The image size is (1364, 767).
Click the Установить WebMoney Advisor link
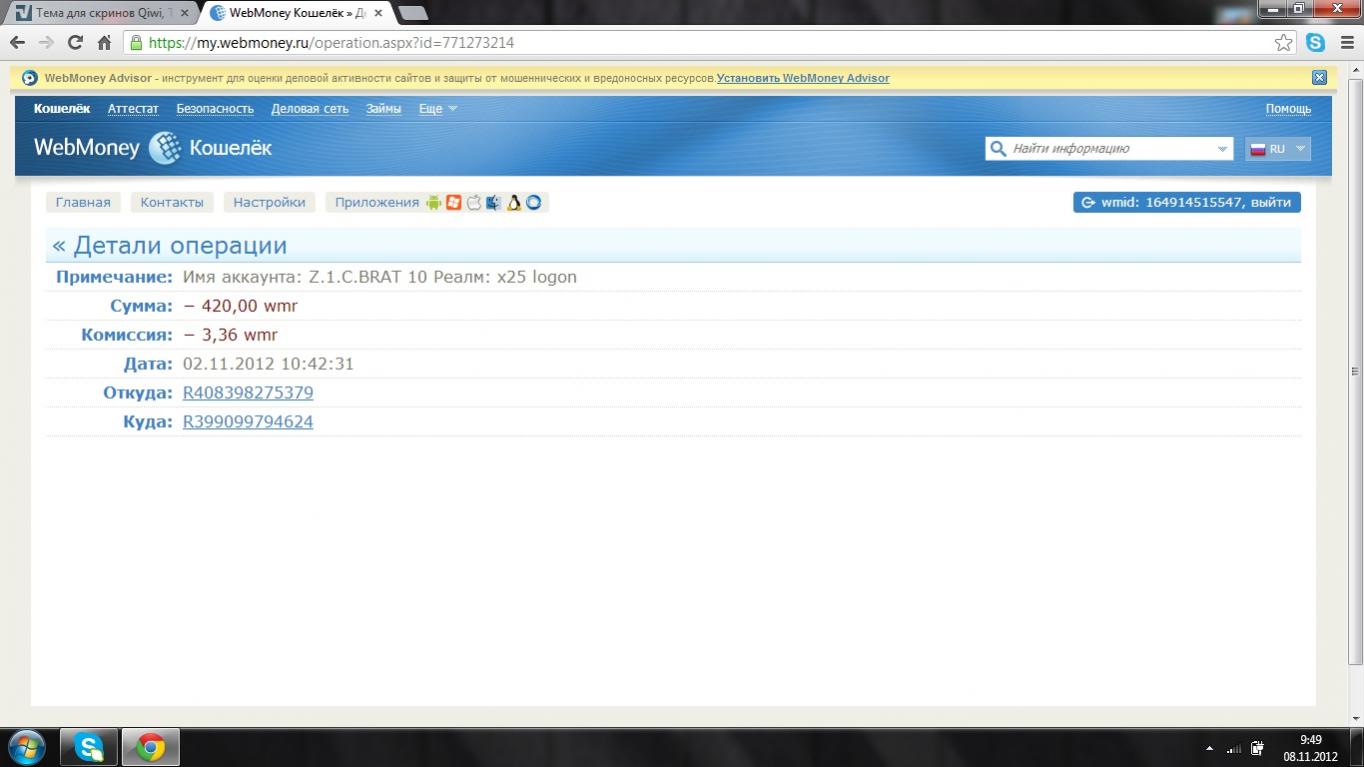[803, 78]
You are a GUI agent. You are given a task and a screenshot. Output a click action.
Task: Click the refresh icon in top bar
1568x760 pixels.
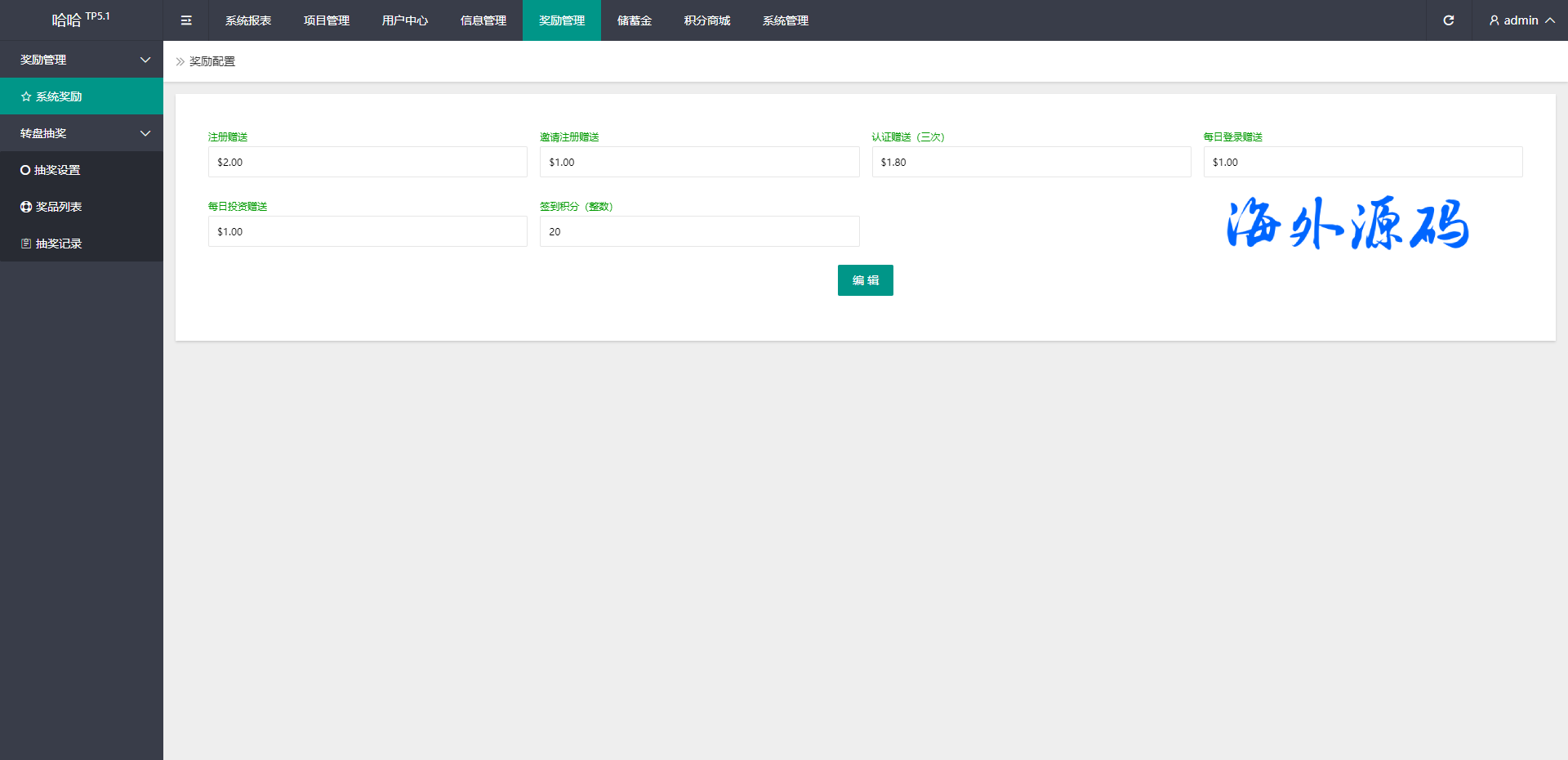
• • • • • • •
* [Task directions]: Each record should be printed exactly as it appears, leaving the pictures out.

* [Answer]:
The image size is (1364, 767).
Click the Установить WebMoney Advisor link
[803, 78]
You are a GUI agent. You are given a task and a screenshot. Output a click action.
Task: Click the refresh icon in top bar
1568x760 pixels.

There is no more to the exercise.